La Casina delle Civette

Avete mai visitato la Casina delle Civette a Villa Torlonia? Sembra di entrare in uno dei Castelli delle Favole di Walt Disney!

Fate, cigni, pavoni ma anche nastri, farfalle e rose tutta una serie di cose che vi daranno l’impressione di essere entrati in una Favola!

Anche oggi siamo a spasso nelle vie di Roma alla ricerca di luoghi meravigliosi e poco noti alla massa. Grazie al sito dei Musei di Villa Torlonia al link https://www.museivillatorlonia.it/casina_delle_civette/la_casina_delle_civette riusciamo a parlarvi della Casina delle Civette!

E’ stata la dimora del principe Giovanni Torlonia jr. fino alla sua dipartita nel 1938, è il risultato di una serie di trasformazioni apportate alla ottocentesca Capanna Svizzera che era una sorte di Dependance della Villa Originaria.

Fu progettata nel 1840 da Giuseppe Jappelli su ordine del principe Alessandro Torlonia e si presentava come un rustico con paramenti esterni a bugne di tufo ed interno dipinto a tempera ad imitazione di rocce e tavolati di legno.

Il complesso è composto da 2 edifici, il Villino e le Dependance, collegati tra loro da una piccola galleria in legno e da un passaggio sotterraneo. Completamente diverso dal tunnel d’Amore ideato nell’Ottocento dallo Jappelli.

La Capanna Svizzera, già dal 1908, cominciò a subire una progressiva e radicale trasformazione per volere del nipote di Alessandro, Giovanni Torlonia jr., assumendo l’aspetto e la denominazione di “Villaggio Medioevale, il piccolo edificio divenne una raffinata residenza con grandi finestre, loggette, porticati, torrette, con decorazioni a maioliche e vetrate colorate.

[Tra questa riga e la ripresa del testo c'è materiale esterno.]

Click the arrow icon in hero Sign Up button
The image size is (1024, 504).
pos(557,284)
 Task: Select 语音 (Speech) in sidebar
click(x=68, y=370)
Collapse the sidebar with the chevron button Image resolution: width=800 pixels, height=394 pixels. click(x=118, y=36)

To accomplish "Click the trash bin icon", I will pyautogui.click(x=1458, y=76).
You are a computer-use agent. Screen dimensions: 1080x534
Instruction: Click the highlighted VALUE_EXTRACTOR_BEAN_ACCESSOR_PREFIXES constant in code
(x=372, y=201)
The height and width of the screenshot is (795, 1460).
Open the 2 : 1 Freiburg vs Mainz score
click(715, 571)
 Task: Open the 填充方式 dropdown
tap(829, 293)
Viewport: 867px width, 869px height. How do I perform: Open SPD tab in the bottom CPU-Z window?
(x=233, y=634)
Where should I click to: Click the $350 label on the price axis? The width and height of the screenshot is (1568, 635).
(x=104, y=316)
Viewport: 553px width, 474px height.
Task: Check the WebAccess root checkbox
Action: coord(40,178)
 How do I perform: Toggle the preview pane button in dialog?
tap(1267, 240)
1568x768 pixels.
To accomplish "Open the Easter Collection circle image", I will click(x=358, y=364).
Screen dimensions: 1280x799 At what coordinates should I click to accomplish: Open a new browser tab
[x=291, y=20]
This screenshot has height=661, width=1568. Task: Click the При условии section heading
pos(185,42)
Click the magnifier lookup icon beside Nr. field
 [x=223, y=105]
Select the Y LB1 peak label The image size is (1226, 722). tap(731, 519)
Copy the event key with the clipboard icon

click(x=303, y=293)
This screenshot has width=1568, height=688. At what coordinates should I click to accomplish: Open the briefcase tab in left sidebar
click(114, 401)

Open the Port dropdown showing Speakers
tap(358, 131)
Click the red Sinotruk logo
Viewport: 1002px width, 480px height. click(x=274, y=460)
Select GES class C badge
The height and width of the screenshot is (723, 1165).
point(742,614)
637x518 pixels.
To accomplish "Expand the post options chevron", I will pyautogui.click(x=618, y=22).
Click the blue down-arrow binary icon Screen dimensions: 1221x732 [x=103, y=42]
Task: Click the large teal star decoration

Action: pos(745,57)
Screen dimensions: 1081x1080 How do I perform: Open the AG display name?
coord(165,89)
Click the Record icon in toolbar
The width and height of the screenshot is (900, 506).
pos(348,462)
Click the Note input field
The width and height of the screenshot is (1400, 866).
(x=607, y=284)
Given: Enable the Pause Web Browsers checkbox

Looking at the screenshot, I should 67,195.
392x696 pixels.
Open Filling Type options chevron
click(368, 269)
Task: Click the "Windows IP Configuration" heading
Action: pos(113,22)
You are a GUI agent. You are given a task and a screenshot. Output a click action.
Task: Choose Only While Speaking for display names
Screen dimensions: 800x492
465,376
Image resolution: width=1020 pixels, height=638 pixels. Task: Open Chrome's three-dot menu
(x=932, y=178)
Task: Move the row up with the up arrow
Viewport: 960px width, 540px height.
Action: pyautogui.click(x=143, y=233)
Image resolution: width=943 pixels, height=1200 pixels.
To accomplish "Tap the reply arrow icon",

Nel 1916 la struttura fu denominata “Villino delle Civette” per la presenza della vetrata con due civette stilizzate tra tralci d’edera, eseguita da Duilio Cambellotti nel 1914, e per il ricorrere quasi ossessivo del tema della civetta nelle decorazioni e nel mobilio, voluto dal principe Giovanni, uomo scontroso e amante dei simboli esoterici.

Nel 1917 l’architetto Vincenzo Fasolo aggiunse le strutture del fronte meridionale della Casina, elaborando un fantasioso apparato decorativo in stile Liberty. All’interno sono presenti decorazioni pittoriche, stucchi, mosaici, maioliche policrome, legni intarsiati, ferri battuti, stoffe parietali, sculture in marmo.

Tra le tante decorazioni la presenza delle vetrate è così prevalente da costituire la cifra distintiva dell’edificio: le vetrate vengono tutte installate tra il 1908 e il 1930 e costituiscono un “unicum” nel panorama artistico internazionale, prodotte tutte dal laboratorio di Cesare Picchiarini su disegni di Duilio Cambellotti, Umberto Bottazzi, Vittorio Grassi e Paolo Paschetto.

Purtroppo l’edificio fu distrutto nel 1944, con l’occupazione delle truppe anglo-americane. Incendi, furti e atti vandalici hanno contribuito a peggiorare la situazione. Fino al restauro eseguito dal 1992 al 1997, che ha potato all’immagine odierna, ricostruita con quanto ancora conservato e sulla base delle numerose fonti documentarie. Ciò ha permesso la restituzione alla città di uno dei più singolari e interessanti manufatti dei primi anni del secolo scorso.